As an example, here is a rewrite of the earlier BascomTask add
task example embedded in a Conductor class:
xxxxxxxxxx
public class Conductor {
private Orchestrator $ = Orchestrator.create();
private final CompletableFuture<Integer> a1;
private final CompletableFuture<Integer> added;
public Conductor(int input) {
TaskImpl task = new TaskImpl();
a1 = $.task(task).compute(1);
CompletableFuture<Integer> a2 = $.task(task).compute(2);
added = $.task(task).add(a1,a2);
}
public CompletableFuture<Integer> getA1() {
return $.activate(a1);
}
public CompletableFuture<Integer> getAdded() {
return $.activate(added);
}
}
The wiring is done in the constructor in this example though it might also be broken out into separate wiring methods. The constructor takes an integer input, which for service implementations might come from a query parameter or equivalent (if that parameter was needed elsewhere it could also be stored and exposed with a getter, making a Conductor a useful place to propagate such inputs). Otherwise, only the values that are intended to be shared need be stored and exposed with getters, including CompletableFuture
results from task methods.
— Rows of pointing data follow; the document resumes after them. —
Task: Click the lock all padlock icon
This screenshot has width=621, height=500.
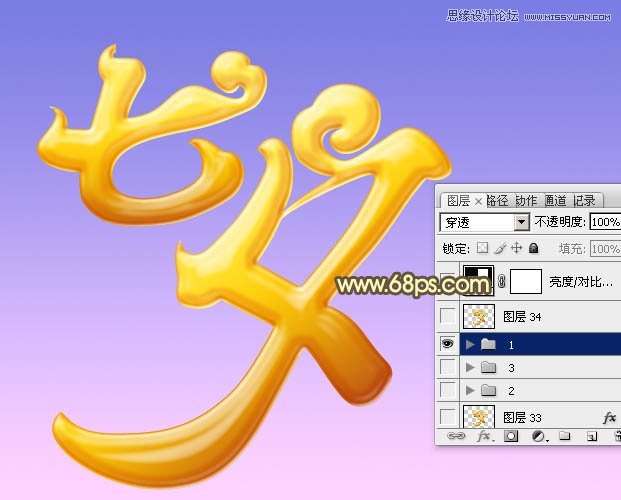Action: 533,248
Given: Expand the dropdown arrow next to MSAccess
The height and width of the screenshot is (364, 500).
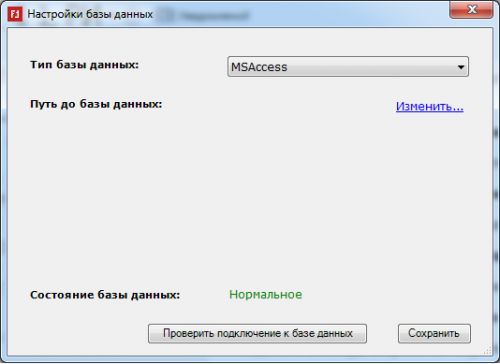Looking at the screenshot, I should [461, 67].
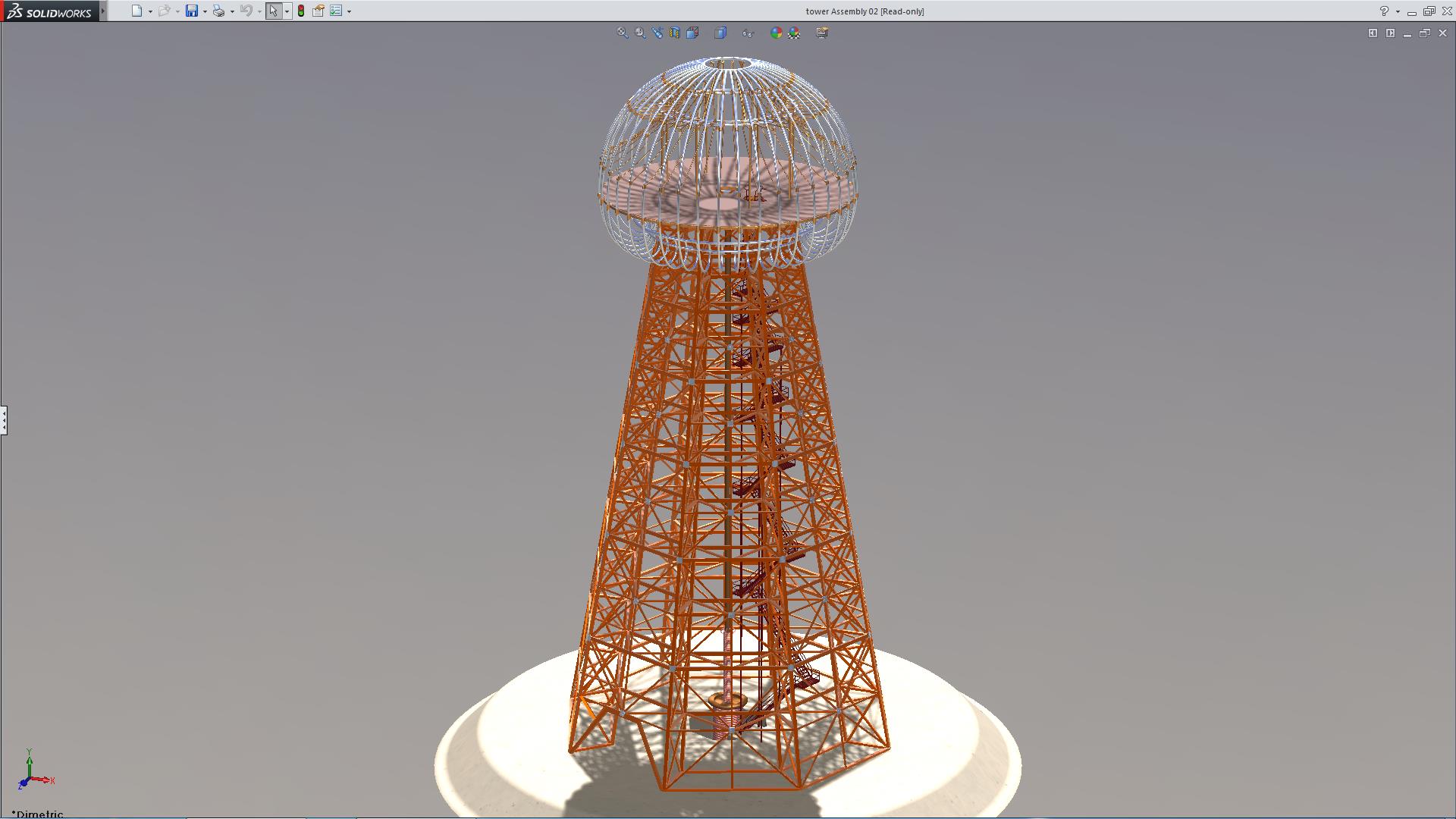Expand the collapsed left panel handle
Screen dimensions: 1456x819
(x=4, y=420)
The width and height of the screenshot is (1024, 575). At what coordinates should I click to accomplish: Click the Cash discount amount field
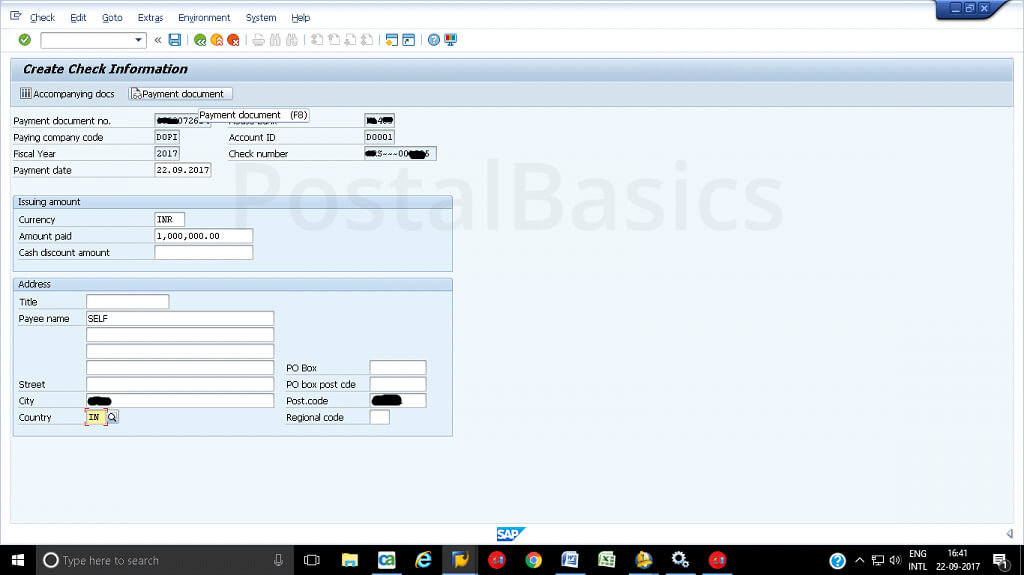[203, 253]

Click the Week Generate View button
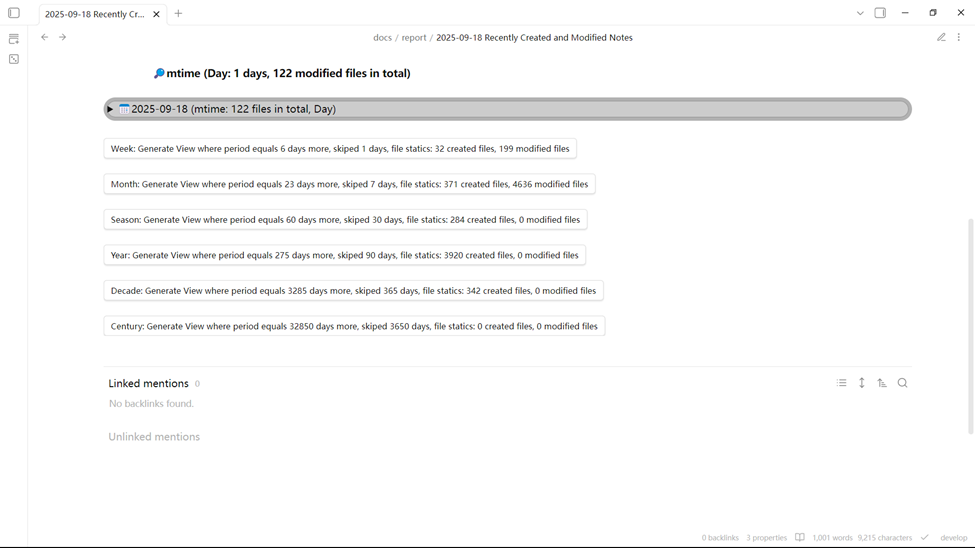[x=340, y=149]
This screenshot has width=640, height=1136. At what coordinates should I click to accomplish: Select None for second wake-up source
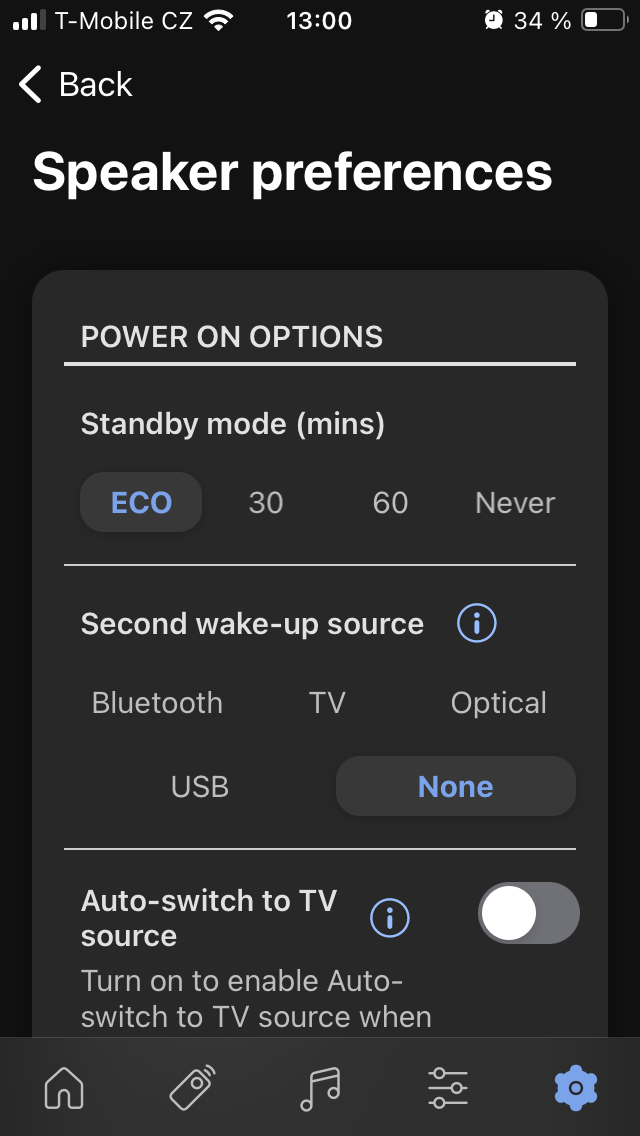[x=455, y=787]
In this example, a2
is part of the wiring but need not be exposed externally so it is not saved.
When exposed through getters, CompletableFuture
s can be returned directly or after having been activated. The latter choice is typical, as in the example above, because it allows callers to apply chaining methods such as thenApply()
without themselves having to deal with activation or even being exposed to or aware of BascomTask at all.
Summary
The predominant mechanism for managing asynchronous Java threads is CompletableFuture
s, which have extensive support for parallelization and chaining, but are not ideal when used as the primary structuring mechanism to manage execution at the task level. BascomTask compliments CompletableFuture
s by adding a task focus, simplifying the wiring and management of tasks and providing unique task-focused features.
BascomTask provides a low-friction way to exploit parallel task execution that is a common need for microservices. It is end-to-end asynchronous, which is important for high-volume services without requiring blocking threads at any level. It is lightweight, highly performant, feature-rich, and takes a minor effort to add to or remove from your code.
Complex service implementations may benefit from the Conductor Pattern in conjunction with BascomTask. Together, they provide highly efficient and effective resolution of the "at most once but only once" problem.